Лида могла всего ожидать от отца - оправданий, уверений в ошибочности подозрений, - но не этого. Она «в подметки не годится» этой… чумичке!.. Это что-то новое. Ведь совсем не забылось, как в начале сентября, когда появилась новая завуч, отец ее приход воспринял отрицательно, прокомментировав словами:
- И эта размалеванная девка будет нами командовать? Интересно, кому пришла в голову «светлая» мысль отрядить ее к нам?
- Наверно, Герард расстарался, не иначе… - предположила тогда мама.
- Ну, что ты, Клава, нашего Герарда Ивановича не знаешь? Он ведь и шага не сделает без благословления высшего начальства. Нет, явно кто-то повыше стоит за ее спиной, и под девизом, что надо смело выдвигать молодые кадры, подсовывает своих протеже. Ну, что ж, проверим, что за кадр нам впихнули…
И, похоже, судя по слухам, гуляющим в школе, и неотрывному взгляду во время педсовета, обращенному к Лизке и перехваченному ею, Лидой, отец стал исполнять обещанную проверку...   
Оскорбленная, Лида даже не нашлась, что ответить, так отец ее ошарашил своей реакцией. Ясно, на воре шапка горит, и все ею услышанное – не досужие домыслы, а правда. Отец очарован этой красоткой и потерял голову! Недаром говорится: седина в бороду – бес в ребро, ведь ему скоро пятьдесят пять. Мама совсем недавно заводила разговор, что подарить отцу и как отметить дату… а он, по-видимому, сам приготовил подарочек нам…
…А в это время Клавдия Николаевна все никак не могла сосредоточиться, составляя планы уроков на завтрашний день. Из головы не шла услышанная от дочери, до боли знакомая фамилия – Лагода. Без сомнения - это он, ее первая и единственная любовь, отец Лиды…
Вспомнилось начало войны. Отец Клавы, кадровый военный, и брат-студент тут же попали на передовую. Фронт с неимоверной скоростью стал приближаться к столице, а следовательно и к их гарнизонному городку, отстоящему от Москвы всего в нескольких десятках километров… Из-за болезни бабушки, прикованной к постели, ни о какой эвакуации не могло быть и речи. Война внесла свои коррективы, и без малого шестнадцатилетняя Клава вместо девятого класса стала с мамой и другими женщинами из военного городка трудиться, помогая армии. В закамуфлированном от налетов ангаре, превращенном в цех, они готовили боеприпасы, в основном артиллерийские снаряды и мины. Бабушка оставалась на попечении очень старой соседки, которая сама еле ходила.
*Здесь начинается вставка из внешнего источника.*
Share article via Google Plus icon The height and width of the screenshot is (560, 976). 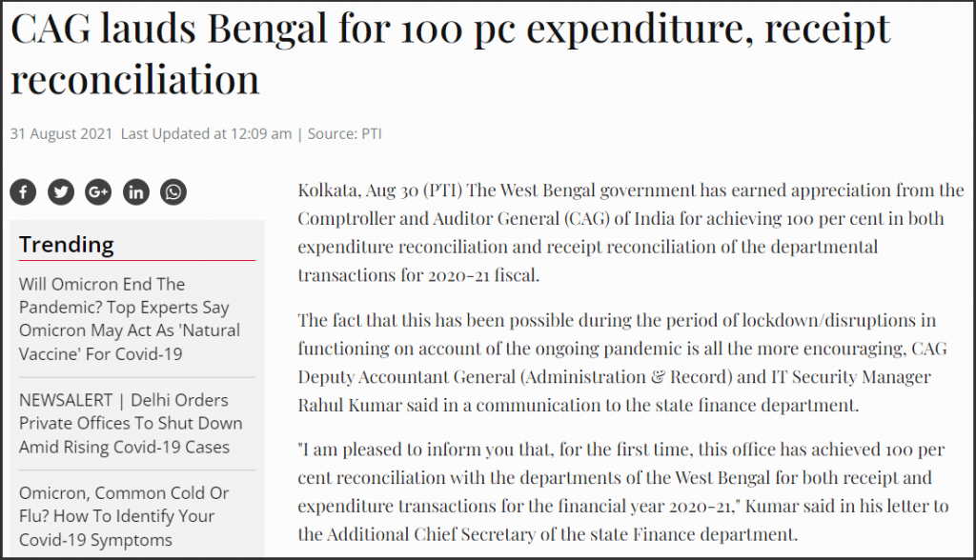coord(98,191)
Одна за другой вскоре пришли похоронки на брата и отца… Фронт проходил практически рядом, и они сами почти каждую минуту подвергались смертельной опасности из-за бесконечных налетов фашистской авиации и артобстрелов. Быть может, поэтому, а скорее из-за того, что горе коснулось не только их самих, а не пропустило практически ни одной знакомой семьи, они эти утраты перенесли стойко.
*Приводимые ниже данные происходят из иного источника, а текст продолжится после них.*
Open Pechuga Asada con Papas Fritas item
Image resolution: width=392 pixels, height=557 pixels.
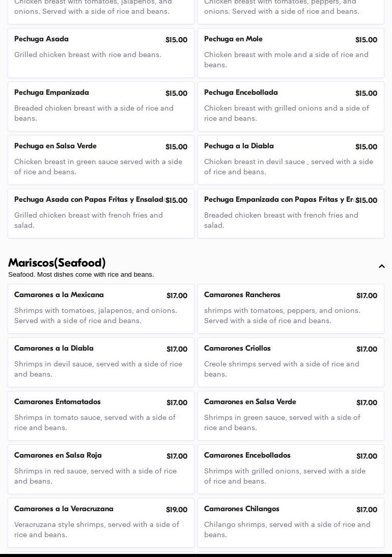[101, 213]
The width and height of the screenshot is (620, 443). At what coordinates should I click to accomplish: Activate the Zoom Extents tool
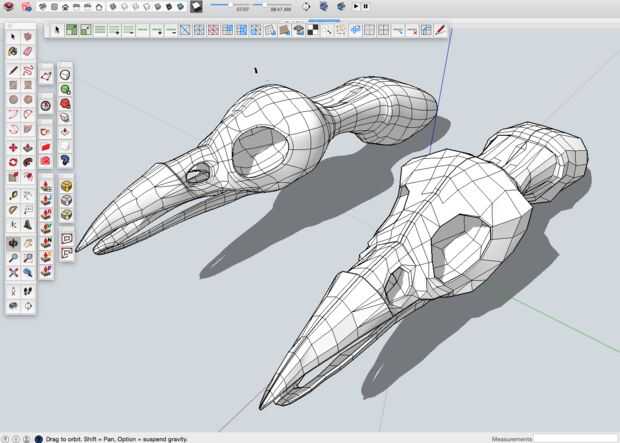tap(13, 273)
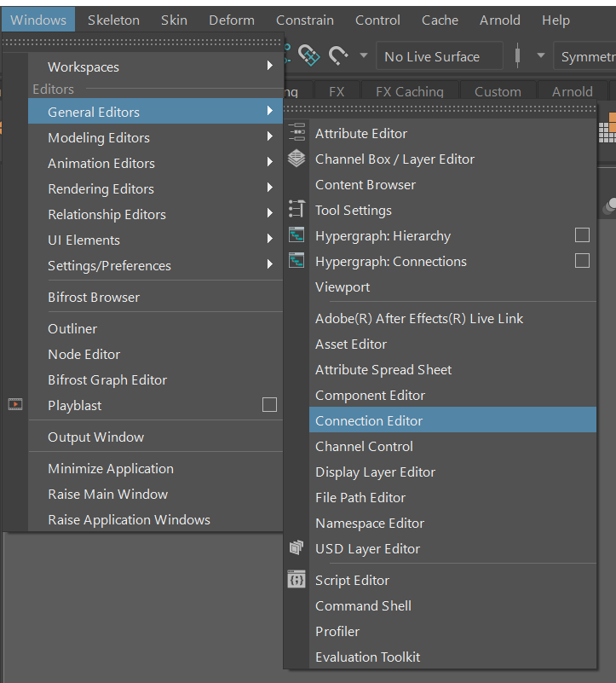Click the USD Layer Editor icon
The image size is (616, 683).
[x=296, y=548]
Постоянное ощущение тревоги и нервное напряжение, двенадцатичасовой рабочий день, недоедание и неимоверная усталость запомнились Клаве навсегда. Захватчики были отброшены от Москвы и гарнизонный городок ненадолго стал местом пребывания резервных полков.
Так в начале сорок четвертого в их доме появился Станислав Лагода, или, как его обычно называли, Стасик - молоденький лейтенант, сразу полюбившийся маме и бабушке своим веселым нравом, приятной наружностью и обходительностью. А Клава вообще была от него без ума и потеряла голову настолько, что, без всякого сомнения, отдалась любимому, всецело поверив в его чувства. Они даже сыграли что-то наподобие свадьбы – устроили застолье с друзьями Стасика, где было немало нацеловано и выпито под крики: «Горько, горько!»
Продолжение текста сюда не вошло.